Cancel /(?)/
Can·cel
Cancel
v. i.
imp. & p. p. Canceled; p. pr. & vb. n. Canceling
-
To inclose or surround, as with a railing, or with latticework. [Obs.]
A little obscure place canceled in with iron work is the pillar or stump at which . . . our Savior was scourged.
- To shut out, as with a railing or with latticework; to exclude. [Obs.]
-
To cross and deface, as the lines of a writing, or as a word or figure; to mark out by a cross line; to blot out or obliterate.
A deed may be avoided by delivering it up to be cancelled; that is, to have lines drawn over it in the form of latticework or cancelli; though the phrase is now used figuratively for any manner of obliterating or defacing it.
-
To annul or destroy; to revoke or recall.
The indentures were canceled.

• [Entries shown]:
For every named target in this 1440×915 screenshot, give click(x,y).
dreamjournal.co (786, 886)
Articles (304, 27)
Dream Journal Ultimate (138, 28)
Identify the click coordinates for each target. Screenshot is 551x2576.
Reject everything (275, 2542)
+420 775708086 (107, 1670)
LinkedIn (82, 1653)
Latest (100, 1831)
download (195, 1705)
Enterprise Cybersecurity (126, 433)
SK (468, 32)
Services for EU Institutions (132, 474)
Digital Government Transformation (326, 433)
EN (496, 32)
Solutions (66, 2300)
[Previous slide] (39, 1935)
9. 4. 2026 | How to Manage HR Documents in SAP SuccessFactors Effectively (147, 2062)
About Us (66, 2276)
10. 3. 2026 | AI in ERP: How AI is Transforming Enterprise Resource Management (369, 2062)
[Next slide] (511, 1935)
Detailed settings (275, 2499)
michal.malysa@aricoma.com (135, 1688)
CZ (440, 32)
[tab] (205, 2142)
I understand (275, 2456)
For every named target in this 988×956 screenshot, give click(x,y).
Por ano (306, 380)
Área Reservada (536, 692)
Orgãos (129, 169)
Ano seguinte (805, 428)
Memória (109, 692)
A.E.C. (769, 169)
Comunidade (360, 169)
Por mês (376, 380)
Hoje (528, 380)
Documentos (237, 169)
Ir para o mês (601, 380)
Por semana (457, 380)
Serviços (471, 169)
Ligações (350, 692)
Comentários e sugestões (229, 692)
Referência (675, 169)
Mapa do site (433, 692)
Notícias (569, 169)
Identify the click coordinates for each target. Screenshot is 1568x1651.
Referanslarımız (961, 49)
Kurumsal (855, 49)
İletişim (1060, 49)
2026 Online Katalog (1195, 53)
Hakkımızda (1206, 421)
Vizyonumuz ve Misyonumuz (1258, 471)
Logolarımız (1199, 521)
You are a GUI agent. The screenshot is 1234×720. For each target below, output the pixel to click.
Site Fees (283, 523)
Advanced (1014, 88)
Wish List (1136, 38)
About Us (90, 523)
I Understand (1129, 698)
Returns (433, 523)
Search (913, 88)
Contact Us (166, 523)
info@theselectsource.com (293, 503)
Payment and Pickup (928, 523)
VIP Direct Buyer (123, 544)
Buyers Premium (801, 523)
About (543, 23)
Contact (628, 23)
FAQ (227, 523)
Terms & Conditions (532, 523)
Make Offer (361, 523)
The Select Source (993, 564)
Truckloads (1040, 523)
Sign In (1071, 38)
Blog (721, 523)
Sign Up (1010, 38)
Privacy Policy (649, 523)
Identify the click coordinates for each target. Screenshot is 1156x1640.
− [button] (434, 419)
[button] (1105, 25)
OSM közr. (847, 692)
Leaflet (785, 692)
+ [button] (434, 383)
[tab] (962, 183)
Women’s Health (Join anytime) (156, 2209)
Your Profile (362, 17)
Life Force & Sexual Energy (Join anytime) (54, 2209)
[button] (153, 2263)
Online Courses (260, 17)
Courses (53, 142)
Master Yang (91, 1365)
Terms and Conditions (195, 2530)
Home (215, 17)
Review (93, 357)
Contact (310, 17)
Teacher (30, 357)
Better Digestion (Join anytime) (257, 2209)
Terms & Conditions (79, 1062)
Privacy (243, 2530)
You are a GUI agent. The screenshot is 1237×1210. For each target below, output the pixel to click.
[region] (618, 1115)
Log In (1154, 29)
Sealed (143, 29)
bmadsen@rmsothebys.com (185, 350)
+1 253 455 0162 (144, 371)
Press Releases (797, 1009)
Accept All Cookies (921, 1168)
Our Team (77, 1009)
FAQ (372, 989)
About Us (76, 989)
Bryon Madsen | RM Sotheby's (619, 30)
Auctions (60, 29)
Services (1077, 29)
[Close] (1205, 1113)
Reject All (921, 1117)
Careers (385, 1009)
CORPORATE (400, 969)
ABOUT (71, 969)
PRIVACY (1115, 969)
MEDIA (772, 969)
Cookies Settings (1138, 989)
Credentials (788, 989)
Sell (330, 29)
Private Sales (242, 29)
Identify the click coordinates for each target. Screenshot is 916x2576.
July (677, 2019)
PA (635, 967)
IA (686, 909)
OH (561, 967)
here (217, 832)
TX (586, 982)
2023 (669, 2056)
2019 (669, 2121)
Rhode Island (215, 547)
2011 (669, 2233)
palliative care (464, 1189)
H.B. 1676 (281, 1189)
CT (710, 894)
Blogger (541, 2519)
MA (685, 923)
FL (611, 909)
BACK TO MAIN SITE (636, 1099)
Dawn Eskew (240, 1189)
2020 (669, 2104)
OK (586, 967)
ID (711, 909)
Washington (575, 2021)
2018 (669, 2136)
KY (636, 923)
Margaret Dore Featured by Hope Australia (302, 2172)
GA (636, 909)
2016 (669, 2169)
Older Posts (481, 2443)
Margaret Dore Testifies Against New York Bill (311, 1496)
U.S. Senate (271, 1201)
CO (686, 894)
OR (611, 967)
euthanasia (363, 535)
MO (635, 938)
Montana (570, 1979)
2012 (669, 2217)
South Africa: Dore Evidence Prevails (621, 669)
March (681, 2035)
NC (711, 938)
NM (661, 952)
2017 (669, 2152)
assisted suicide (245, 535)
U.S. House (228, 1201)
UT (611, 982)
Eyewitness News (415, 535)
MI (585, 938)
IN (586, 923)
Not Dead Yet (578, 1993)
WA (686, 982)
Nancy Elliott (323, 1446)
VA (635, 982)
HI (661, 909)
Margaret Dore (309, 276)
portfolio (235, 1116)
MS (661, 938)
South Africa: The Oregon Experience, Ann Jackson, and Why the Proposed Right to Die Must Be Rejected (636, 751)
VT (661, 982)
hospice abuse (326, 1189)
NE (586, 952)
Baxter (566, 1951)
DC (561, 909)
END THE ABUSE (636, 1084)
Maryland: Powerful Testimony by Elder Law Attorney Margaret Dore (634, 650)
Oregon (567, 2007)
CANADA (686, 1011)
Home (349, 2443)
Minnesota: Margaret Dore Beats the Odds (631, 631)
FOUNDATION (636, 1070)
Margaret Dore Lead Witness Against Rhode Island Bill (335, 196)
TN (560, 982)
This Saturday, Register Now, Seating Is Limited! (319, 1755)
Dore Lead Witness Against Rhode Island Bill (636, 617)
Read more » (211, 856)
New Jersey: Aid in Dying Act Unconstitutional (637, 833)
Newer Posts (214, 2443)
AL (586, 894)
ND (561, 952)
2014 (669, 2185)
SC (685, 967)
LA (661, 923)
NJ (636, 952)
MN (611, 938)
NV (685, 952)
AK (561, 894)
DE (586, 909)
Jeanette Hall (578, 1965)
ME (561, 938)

• [Work instructions]:
1. Answer these about the dictionary entry for "cancel," one line each:
(a) What spelling does it give for the past tense and past participle?
(b) According to the quotation about a deed, in what form are the lines drawn over it?
(c) Which example sentence follows the sense "To annul or destroy; to revoke or recall"?
2. Please render this sentence from the dictionary entry for "cancel" in Spanish: "The indentures were canceled."
3. Write the next part of the dictionary entry for "cancel," starting after its final line.

• [Answers to the problems]:
1.
(a) Canceled
(b) In the form of latticework or cancelli
(c) "The indentures were canceled."

2. Las escrituras fueron canceladas.

3.
He was unwilling to cancel the interest created through former secret services, by being refractory on this occasion.
- To suppress or omit; to strike out, as matter in type. (Print.)
Phrases & Compounds
- Canceled figures
- figures cast with a line across the face., as for use in arithmetics.
Cancel
n.
-
An inclosure; a boundary; a limit. [Obs.]
A prison is but a retirement, and opportunity of serious thoughts, to a person whose spirit . . . desires no enlargement beyond the cancels of the body.
- The suppression or striking out of matter in type, or of a printed page or pages. (Print)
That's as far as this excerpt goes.